Legambiente Dossier Riciclo Rifiuti Tessili, Salerno Seconda Per Raccolta –

Non si tratta solo di una questione di stile, ma di una vera e propria sfida per l’ambiente e l’industria. Il rapporto “Tessili, la vita oltre l’armadio”, presentato da Legambiente campania nell’ambito della campagna “Facciamo secco il sacco”, offre un’analisi chiara sulla gestione dei rifiuti tessili nella regione, mettendo in evidenza una crescita continua, ma ancora insufficiente a far fronte all’enorme quantità di materiali che finisce nel rifiuto indifferenziato.
I dati ISPRA 2024, elaborati dall’associazione ambientalista, mostrano un trend in forte aumento: tra il 2020 e il 2024, la raccolta differenziata dei tessili in Campania ha registrato un incremento complessivo del +54,1%. Questo è un segnale incoraggiante che segue l’introduzione dell’obbligo di legge dal 1° gennaio 2022, ma deve confrontarsi con una realtà ancora complessa: si stima che oltre 155.000 tonnellate di tessuti continuino a finire nel sacco dell’indifferenziato, contribuendo agli impianti di incenerimento come quello di Acerra.
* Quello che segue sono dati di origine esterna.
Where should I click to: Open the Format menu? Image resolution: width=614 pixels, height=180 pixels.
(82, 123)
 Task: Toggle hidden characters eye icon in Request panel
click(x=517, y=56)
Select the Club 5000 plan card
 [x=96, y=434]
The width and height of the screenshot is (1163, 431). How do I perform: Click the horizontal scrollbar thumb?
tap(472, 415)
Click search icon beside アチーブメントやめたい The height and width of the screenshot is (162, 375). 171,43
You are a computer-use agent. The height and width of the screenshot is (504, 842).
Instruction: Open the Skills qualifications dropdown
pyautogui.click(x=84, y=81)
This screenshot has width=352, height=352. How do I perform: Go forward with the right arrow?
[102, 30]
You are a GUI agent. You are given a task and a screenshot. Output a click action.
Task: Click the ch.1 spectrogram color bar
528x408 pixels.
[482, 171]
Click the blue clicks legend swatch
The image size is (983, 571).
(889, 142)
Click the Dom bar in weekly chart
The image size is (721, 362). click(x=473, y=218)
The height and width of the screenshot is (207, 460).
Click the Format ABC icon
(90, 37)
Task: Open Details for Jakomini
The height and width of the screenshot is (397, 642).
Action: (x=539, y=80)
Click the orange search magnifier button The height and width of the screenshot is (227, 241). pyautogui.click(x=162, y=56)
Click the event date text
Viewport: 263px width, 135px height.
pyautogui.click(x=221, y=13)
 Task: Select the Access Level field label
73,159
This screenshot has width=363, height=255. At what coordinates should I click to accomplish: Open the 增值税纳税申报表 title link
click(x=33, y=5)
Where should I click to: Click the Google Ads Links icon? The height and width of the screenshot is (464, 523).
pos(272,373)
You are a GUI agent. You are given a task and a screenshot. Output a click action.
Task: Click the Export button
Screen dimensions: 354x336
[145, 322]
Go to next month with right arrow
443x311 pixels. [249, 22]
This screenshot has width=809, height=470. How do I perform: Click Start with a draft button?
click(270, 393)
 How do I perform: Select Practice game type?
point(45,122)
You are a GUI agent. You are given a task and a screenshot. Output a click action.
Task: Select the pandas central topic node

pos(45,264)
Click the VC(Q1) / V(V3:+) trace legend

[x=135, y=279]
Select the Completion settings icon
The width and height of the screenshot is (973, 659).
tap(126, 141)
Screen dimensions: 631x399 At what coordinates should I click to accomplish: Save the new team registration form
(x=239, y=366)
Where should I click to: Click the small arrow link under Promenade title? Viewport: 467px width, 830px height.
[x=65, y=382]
Nel panorama regionale del riciclo, la provincia di salerno si conferma un elemento chiave, posizionandosi saldamente al secondo posto per volumi totali raccolti: con circa 3.000 tonnellate raccolte, Salerno rappresenta il 18,5% dell’intero settore regionale, preceduta solo dalla provincia di napoli (che con 8.700 t copre oltre la metà del totale).
Il rapporto mette in luce anche le “aree grigie” della filiera. Secondo Mariateresa Imparato, presidente di Legambiente Campania, l’assenza di impianti moderni e trasparenti consente agli ecocriminali di sfruttare le lacune del sistema tra “usato recuperabile” e rifiuto tessile.